Some questions you could ask yourself :
- What if most of the features are irrelevant ?
- What if your RF model choose randomly only irrelevant features ?

Generally, RF can deal with this. However, in some cases it can be problematic. Later, we'll learn about an algorithm called boosting that fixes this problem.

In this exercise, we will work with more than just one feature because we saw in the previous exercise the "smoothing effect of ensembling" and RF makes no sense with just one feature.

For this exercise, we will work **on a housing price dataset**. Our goal is to predict the price of a house given some attributes about it.

Through this exercise, we are going to :
- Standardize the data
- Create a Linear Regression model;
- Create a DecisionTree model;
- Create a RF model;
- Use Cross-validation and test score to compare each model

## Visualize the data

Before trying to solve this problem, have a look at the data : 
- check the head
- check the type of each column
- Try to understand the meaning of each column
- what's the shape of the dataset
- plot some data
- ...

As you will notice, the columns have no name. You could have a look at the dataset and the docs on [this website](https://archive.ics.uci.edu/ml/machine-learning-databases/housing/) if you want more information. To help you, we create a variable `columns_name` in the following cell. This variable contains the names in the same orders as they appear in the dataset.

Start by loading the data located in `data/housing.data` (you can use pandas `read_csv` method) and by renaming the columns with their corresponding names.

In [1]:
import numpy as np
import pandas as pd
import matplotlib.pyplot as plt
from sklearn.ensemble import RandomForestRegressor
from sklearn.linear_model import LinearRegression
from sklearn.tree import DecisionTreeRegressor
from sklearn.model_selection import cross_val_score
np.random.seed(10)

columns_name = [
    'crim', # numerical
    'zn', # numerical
    'nonretail', # numerical
    'river', # BINARY
    'nox', # numerical
    'rooms', # numerical
    'age', # numerical
    'dis', # numerical
    'rad', # numerical
    'tax', # numerical
    'ptratio', # numerical
    'b', # numerical
    'lstat', # numerical
    'medv', # numerical -- this is the TARGET
]

# TO DO: add names to each column of the dataset



## Split and standardize your data

In this exercise, we will start by standardize our data and split them into 2 subsets : 
- **training data** (X_train, y_train) : 70% of the dataset
- **test data** (X_test, y_test) : the rest of the dataset (30%).


In [3]:
# Your code here


Then, standardize `X_train` using `StandardScaler` from Sklearn. You should fit the scaler on `X_train` and use it to transform `X_train` and `X_test`. Be careful, some column(s) should not be standardized (for example binary column(s) (0 or 1) and the target column `medv`).

In [5]:
# Your code here


Check your standardization by calculating the mean and std for each feature of `X_train`.

# GIVEN RECORDS:
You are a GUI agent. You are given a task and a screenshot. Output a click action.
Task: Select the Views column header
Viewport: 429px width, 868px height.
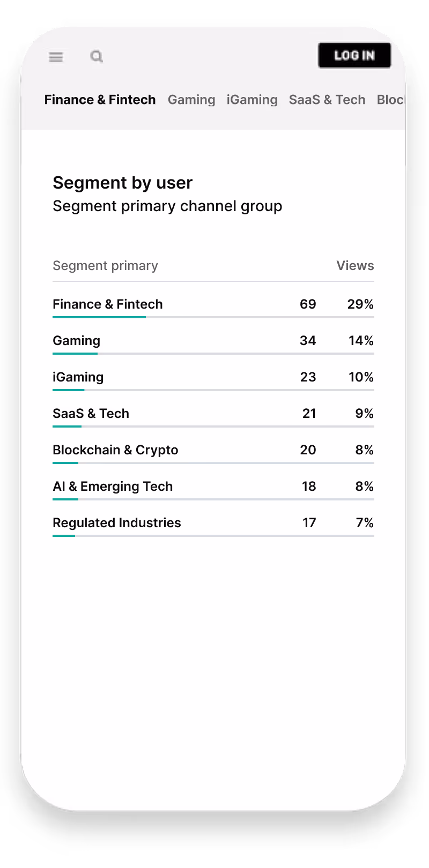(355, 265)
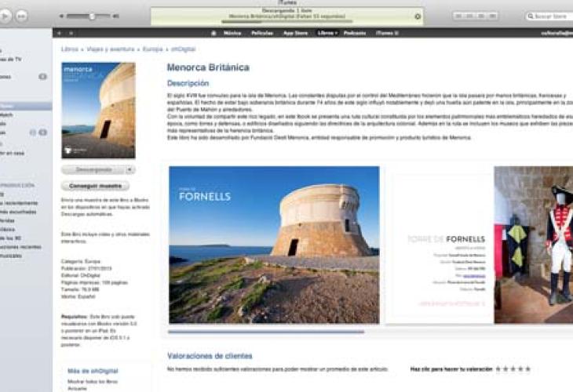
Task: Click the Menorca Británica book cover
Action: (x=98, y=111)
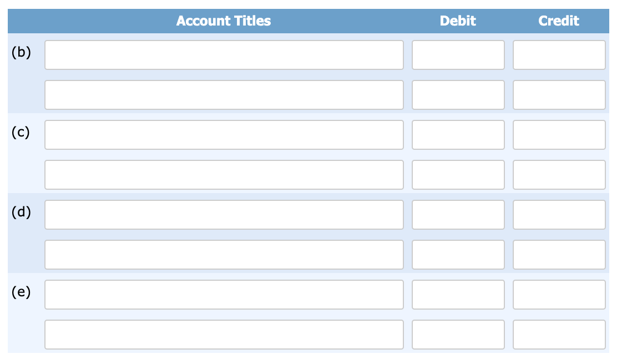Viewport: 627px width, 364px height.
Task: Select the Debit field in first row of (b)
Action: (x=457, y=54)
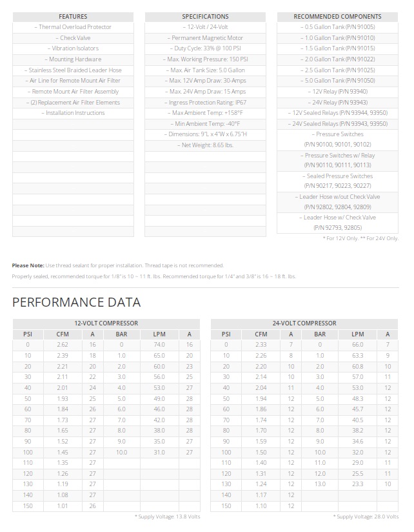Select the Net Weight 8.65 lbs row
Viewport: 414px width, 532px height.
pos(205,145)
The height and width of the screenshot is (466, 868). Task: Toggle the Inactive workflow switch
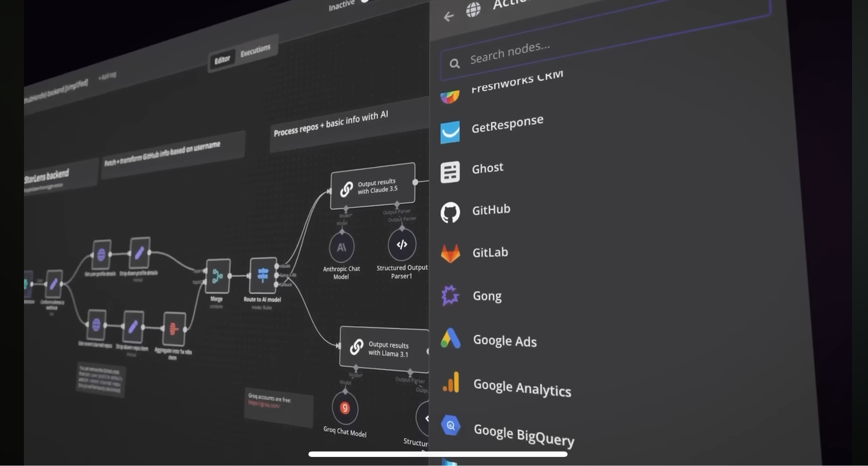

# GOAL 1:
Which names does the code in the housing price exercise import from scikit-learn modules? List each one.
# GOAL 2:
Please quote the housing price exercise word for word, from "Before trying to" down to "their corresponding names.".

# WORKED ANSWER 1:
RandomForestRegressor
LinearRegression
DecisionTreeRegressor
cross_val_score

# WORKED ANSWER 2:
Before trying to solve this problem, have a look at the data : 
- check the head
- check the type of each column
- Try to understand the meaning of each column
- what's the shape of the dataset
- plot some data
- ...

As you will notice, the columns have no name. You could have a look at the dataset and the docs on [this website](https://archive.ics.uci.edu/ml/machine-learning-databases/housing/) if you want more information. To help you, we create a variable `columns_name` in the following cell. This variable contains the names in the same orders as they appear in the dataset.

Start by loading the data located in `data/housing.data` (you can use pandas `read_csv` method) and by renaming the columns with their corresponding names.